Among the records below, which lines contain the string "Benefits"? Report them.

**** Entries supplied ****

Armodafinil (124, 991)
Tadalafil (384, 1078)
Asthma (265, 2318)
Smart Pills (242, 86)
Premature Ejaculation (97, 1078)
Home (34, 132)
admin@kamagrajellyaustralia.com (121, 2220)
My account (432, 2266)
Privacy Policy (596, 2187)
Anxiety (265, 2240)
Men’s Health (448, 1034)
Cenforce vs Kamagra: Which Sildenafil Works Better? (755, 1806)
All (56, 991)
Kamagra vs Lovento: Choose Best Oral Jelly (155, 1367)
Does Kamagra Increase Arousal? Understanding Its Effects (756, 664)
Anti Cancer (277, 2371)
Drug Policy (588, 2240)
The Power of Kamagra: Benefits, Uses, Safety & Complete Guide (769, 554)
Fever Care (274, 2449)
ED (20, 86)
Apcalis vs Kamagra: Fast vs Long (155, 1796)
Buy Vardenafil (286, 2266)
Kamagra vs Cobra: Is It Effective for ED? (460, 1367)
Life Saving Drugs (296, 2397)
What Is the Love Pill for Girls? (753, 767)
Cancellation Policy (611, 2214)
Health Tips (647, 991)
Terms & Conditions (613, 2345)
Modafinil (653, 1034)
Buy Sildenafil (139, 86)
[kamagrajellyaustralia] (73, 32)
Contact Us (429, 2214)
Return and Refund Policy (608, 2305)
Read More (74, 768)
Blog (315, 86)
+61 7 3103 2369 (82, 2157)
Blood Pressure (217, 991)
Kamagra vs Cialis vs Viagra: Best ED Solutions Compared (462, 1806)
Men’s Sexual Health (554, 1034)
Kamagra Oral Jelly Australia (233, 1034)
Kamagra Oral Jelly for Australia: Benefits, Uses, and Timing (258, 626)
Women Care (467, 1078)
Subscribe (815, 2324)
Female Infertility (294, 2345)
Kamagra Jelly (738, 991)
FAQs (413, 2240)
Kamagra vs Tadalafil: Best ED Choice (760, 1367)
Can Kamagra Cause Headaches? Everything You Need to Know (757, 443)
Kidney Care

****

[Task answer]
The Power of Kamagra: Benefits, Uses, Safety & Complete Guide (769, 554)
Kamagra Oral Jelly for Australia: Benefits, Uses, and Timing (258, 626)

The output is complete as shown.